Apropos New York Times: Dort konnten Sie nur deswegen drehen, weil wegen Corona alle im Homeoffice waren. Was bedeutet der reale Schauplatz am Ende für „She Said“?
Das war schon Wahnsinn, dort hineinzudürfen, wo Außenstehende sonst nie hinkommen, und mit 350 Statisten diese leere Bühne zu bespielen. Die New York Times ist neben Zoe Kazan, Carey Mulligan und den anderen fantastischen Darstellern auch ein „big player“ im Film. Dass wir dort drehen konnten, war nicht nur für die Authentizität wichtig, sondern auch weil es zeigt, wie sehr sich die Zeitung mit dieser Geschichte identifiziert. Nicht nur Jodi und Megan, die auch aktiv am Drehbuch mitgearbeitet haben, sondern auch die Vorstandsriege, die das alles ebenfalls absegnen mussten, damit wir als erste Spielfilmproduktion überhaupt Zutritt zum Gebäude bekamen. Wie es natürlich, bis hin zu den Quellen, die in der Geschichte zu Wort kommen, sehr viele Menschen gab, mit denen für ein Projekt mit solch einem Wahrheitsgehalt Rücksprache gehalten wurde.
Klingt mühsam!
Nein, es war abenteuerlich und interessant. Ich musste schon meine Hausaufgaben machen, recherchieren, Gespräche führen, Kenntnis erwerben, jedes Wort auf der Leinwand musste durch die Hände von Anwälten gehen. Es brauchte eine nötige Portion Selbstbewusstsein, um mir selbst und allen klarzumachen, dass es hier dennoch nicht um einen Dokumentarfilm, sondern eine Fiktionalisierung geht. Jede Wahl einer Schauspielerin, jedes Bild, das wir komponieren – alles ist eine künstlerische Interpretation der Wirklichkeit.

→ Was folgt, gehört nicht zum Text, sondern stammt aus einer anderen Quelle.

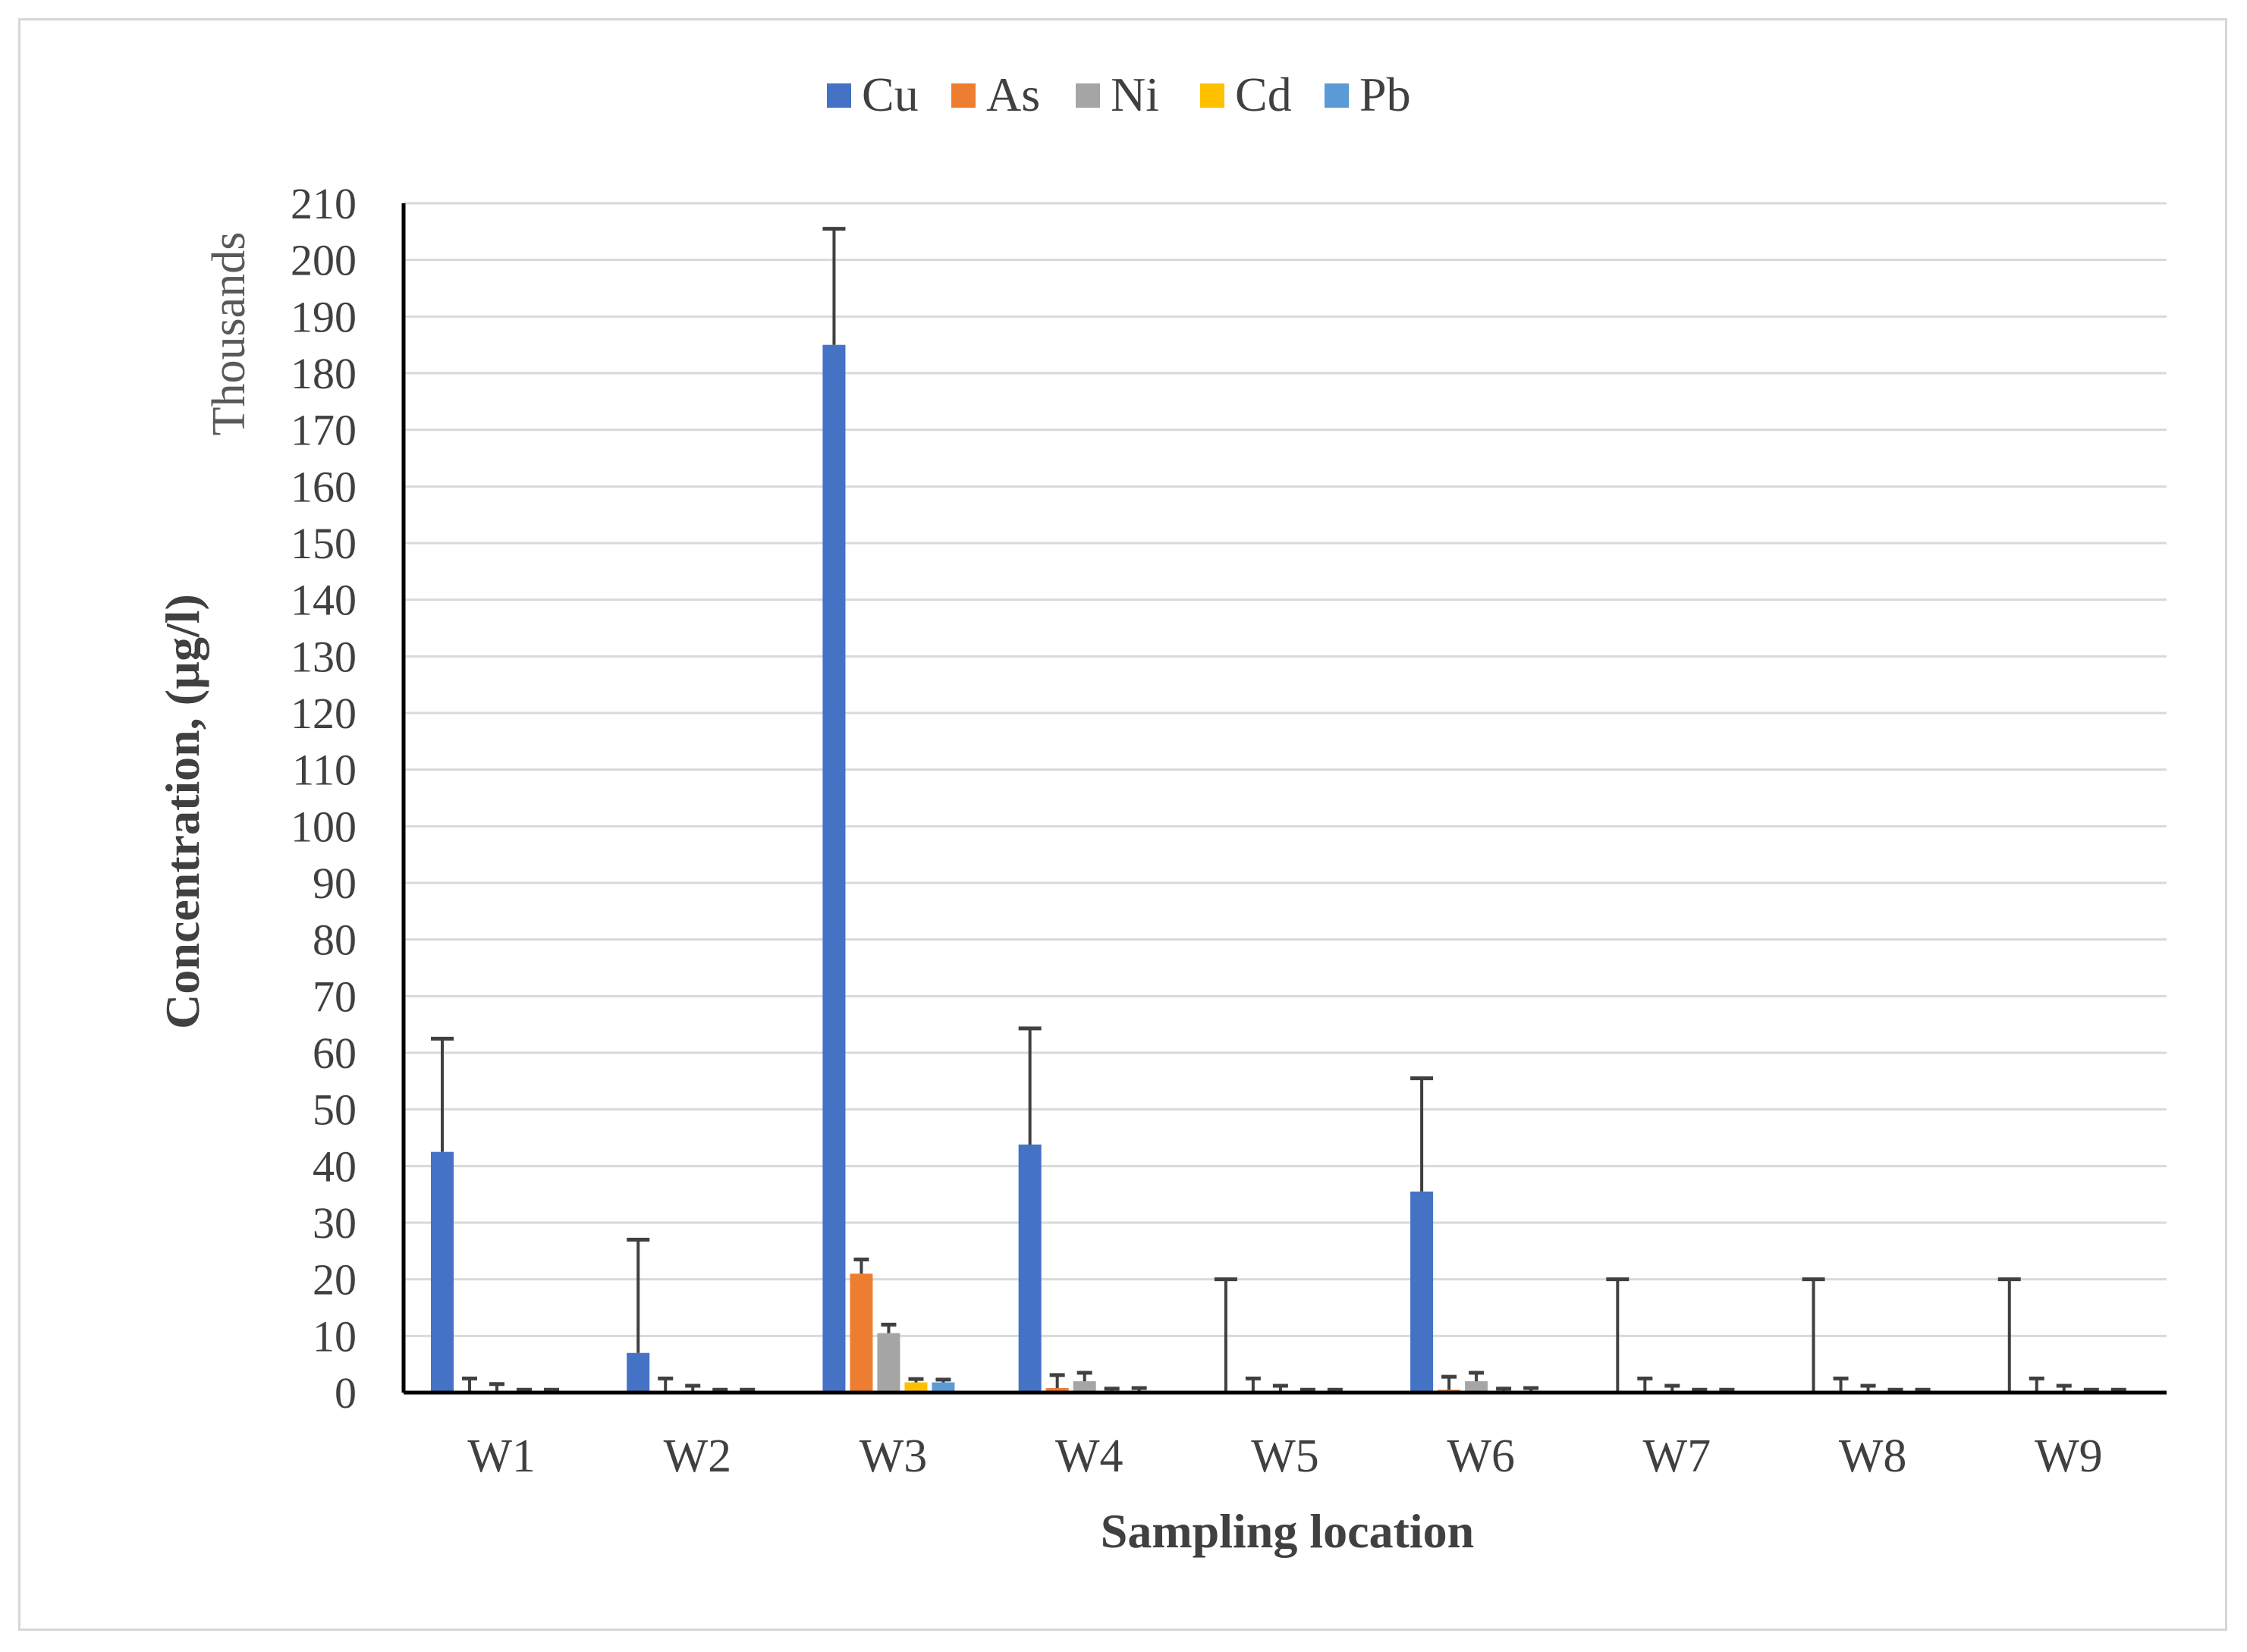 This screenshot has height=1652, width=2247. What do you see at coordinates (335, 1223) in the screenshot?
I see `y-tick-label: 30` at bounding box center [335, 1223].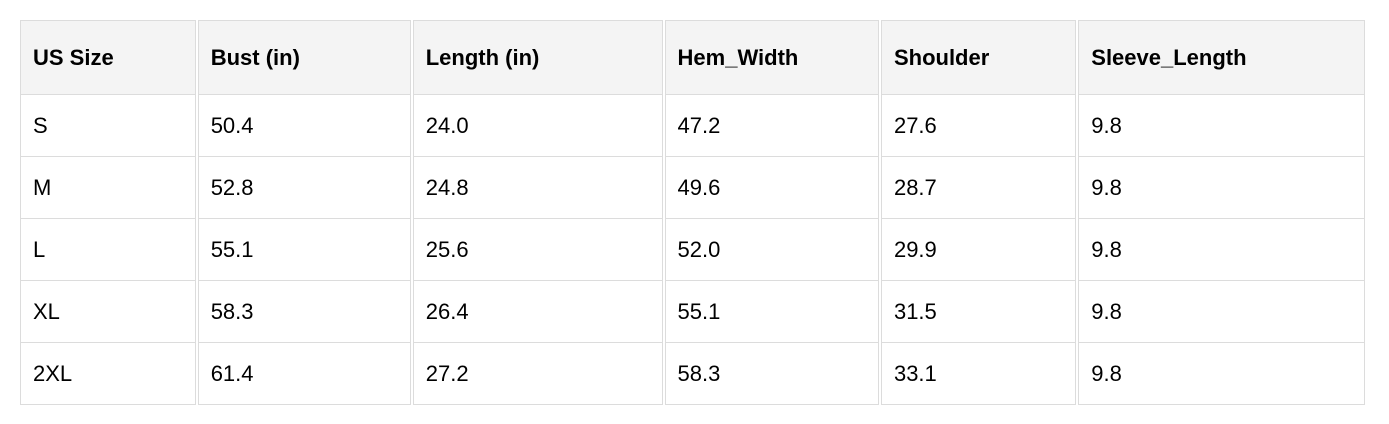  What do you see at coordinates (108, 312) in the screenshot?
I see `cell-us-size: XL` at bounding box center [108, 312].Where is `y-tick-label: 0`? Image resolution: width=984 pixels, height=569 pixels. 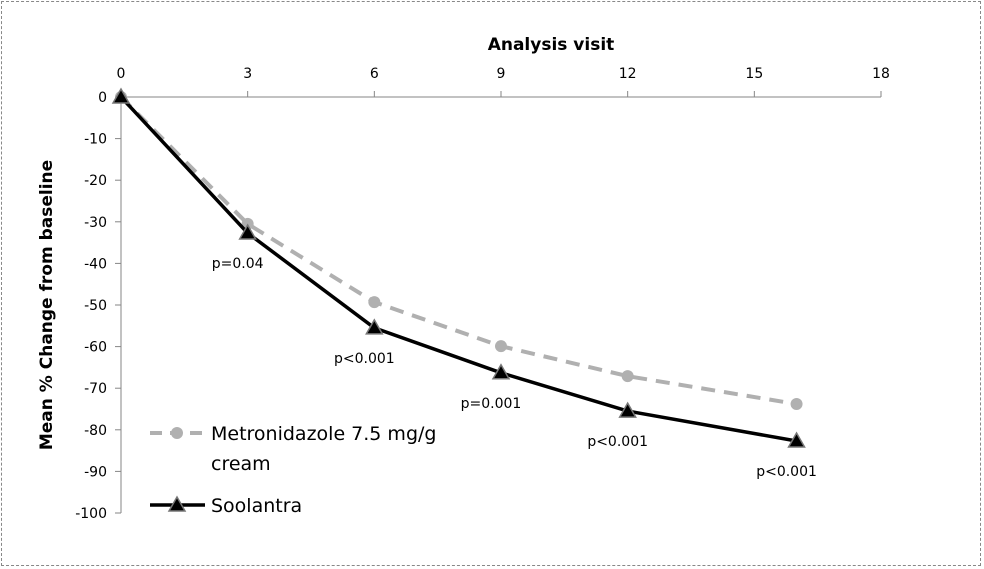
y-tick-label: 0 is located at coordinates (102, 98).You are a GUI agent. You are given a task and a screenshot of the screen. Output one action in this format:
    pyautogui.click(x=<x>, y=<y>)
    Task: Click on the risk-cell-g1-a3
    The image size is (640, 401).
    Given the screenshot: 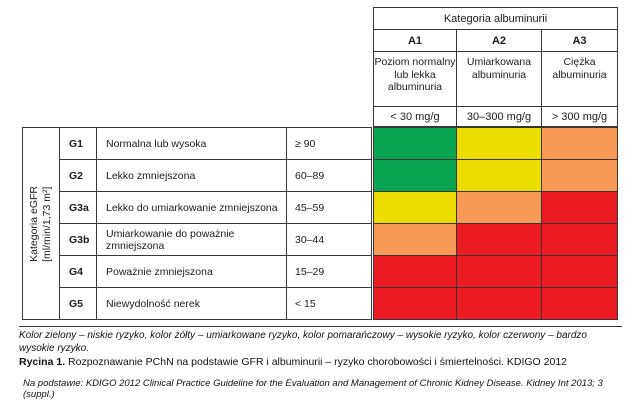 What is the action you would take?
    pyautogui.click(x=580, y=144)
    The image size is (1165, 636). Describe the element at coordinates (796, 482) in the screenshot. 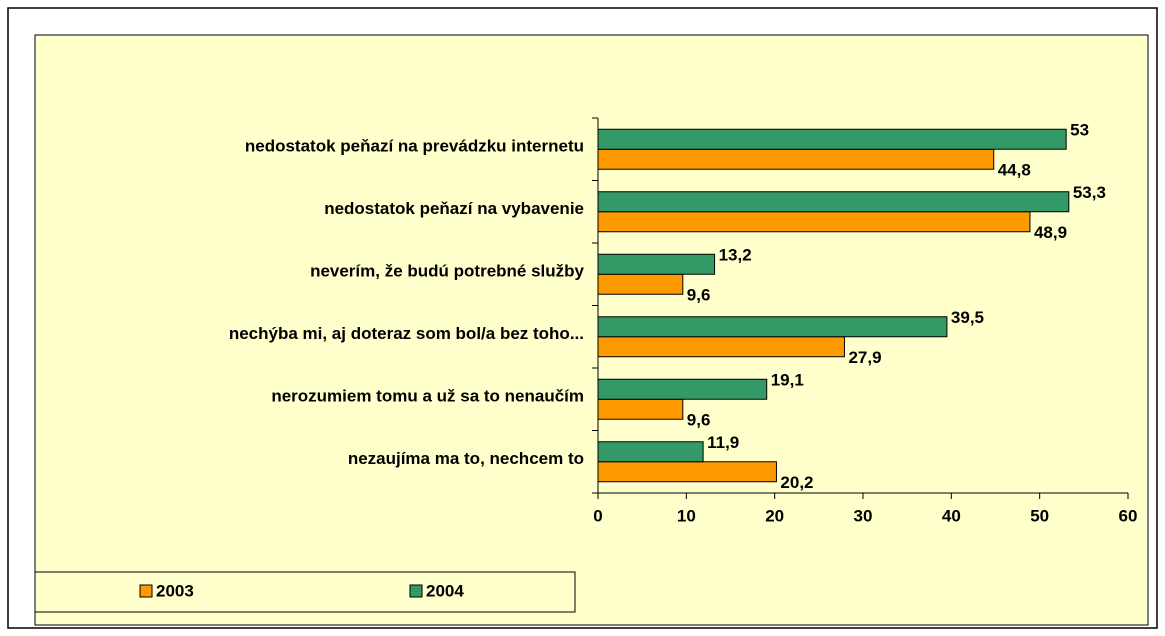

I see `value-label: 20,2` at that location.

Hatten Sie dieses Selbstbewusstsein denn immer? Oder gab es auch Momente, wo Sie nicht sicher waren, ob Sie sich ein Projekt dieser Größenordnung zutrauen?
Ich habe geglaubt, dass ich das kann, ja. Das ist eine instinktive Verbindung, die ich mit einem Projekt eingehe, das war bei „Unorthodox“ auch so. Natürlich gab es Dinge, die mich eingeschüchtert haben und mir fremd waren, etwa die Art und Weise, wie amerikanische Sets gewerkschaftlich geordnet sind. Da musste ich einiges lernen. Aber die Größe der Produktion und die Zahl der Mitarbeiter, wovor mich einige gewarnt hatten, hat mich nicht erschreckt. Eher hat mich die Tatsache nervös gemacht, unter all diesen intellektuellen Schwergewichten die Einzige zu sein, die nicht muttersprachlich englisch spricht. Die Wahl der richtigen Worte ist ja gerade in der Arbeit mit Schauspielern enorm wichtig. Doch das habe ich in einzelnen Gesprächen mit ihnen vorab besprochen, einfach damit klar ist, dass ich Fehler mache und vielleicht falsche Worte verwende oder nicht um jede Nuance weiß. Mit meinem Assistenten, der Italiener war, oder mit der argentinischen Kamerafrau war das ohnehin wieder ganz anders. Und im Grunde geht es auch, egal welche Sprache du sprichst, beim Drehen eines Films immer um die gleichen Dinge. Man muss seinen Plan offenlegen, klar in der Kommunikation sein und eine Atmosphäre des Vertrauens etablieren. Diese Parameter sind letztlich bei jedem Film die gleichen, egal wo man ihn dreht oder wovon er handelt.